Eu gritei, dando gargalhada da situação, ao sentir os pingos no meu rosto. Alex começou a rir também, me puxando na sua direção.
CABUUUUUUM.
Congelamos, um no braço do outro, temendo o barulho ensurdecedor. Sentindo nosso medo, a chuva triplicou... Quadriplicou... Em poucos minutos depois, estava dez vezes mais forte que a original e nem o raio de sol mais resistente continuava no céu. Em poucos minutos também, eu estava completamente encharcada. Alexander também. Eu precisei conter ainda mais minha vontade de esquecer todo medo e tomar seus lábios de uma vez.

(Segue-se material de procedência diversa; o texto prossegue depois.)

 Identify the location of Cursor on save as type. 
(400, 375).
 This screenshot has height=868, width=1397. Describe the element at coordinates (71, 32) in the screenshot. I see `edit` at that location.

A cidade também começou a ficar encharcada. Por todo lado, havia turistas correndo, buscando abrigo em restaurantes e lojas próximas. Do topo da igreja, conseguíamos ver o caos que se instalava e como as ruas pareciam estar cada vez mais alagadas. Todos os vendedoras de rua sumiram, mais rápido do que quando eles viam a polícia. As próprias patrulhas policiais, tão comuns nas ruas francesas, não eram vistas em canto nenhum.
O que se via, e muito bem, era a cidade alagando. Paris, a velha Paris, não estava suportando aquele volume de água em um tempo tão curto e estava alagando tanto e tão rápido que, em poucos minutos, já parecia o Rio de Janeiro.
Eu e Alex tentamos de tudo. Corremos molhados para fora da Igreja e pela cidade alagada, tentando chegar na estação de trem. Só que a realidade não nos permitia passar de algumas poucas ruas. O trânsito estava um nó, não conseguíamos passar a pé por algumas ruas – de tão alagadas e tínhamos um atraso toda vez que um trovão ressoava, pois eu petrificava com o susto.
Essa era a única parte de nossa saga epopeica que Alexander parecia achar graça.
Eu não sei quanto tempo passamos assim, mas minhas roupas já estavam tão molhadas e pesadas que já não eram mais uteis NEM para tampar e proteger meu gesso – que em teoria não deveria ser molhado.
Pouco depois dessa constatação, quando estávamos mais uma vez presos entre ruas, Alex simplesmente pariu e começou a mexer no celular, em baixo daquela chuva mesmo.
― Já chega – ele resmungou. Depois resmungou mais um monte de coisas inaudíveis, em seu sotaque britânico.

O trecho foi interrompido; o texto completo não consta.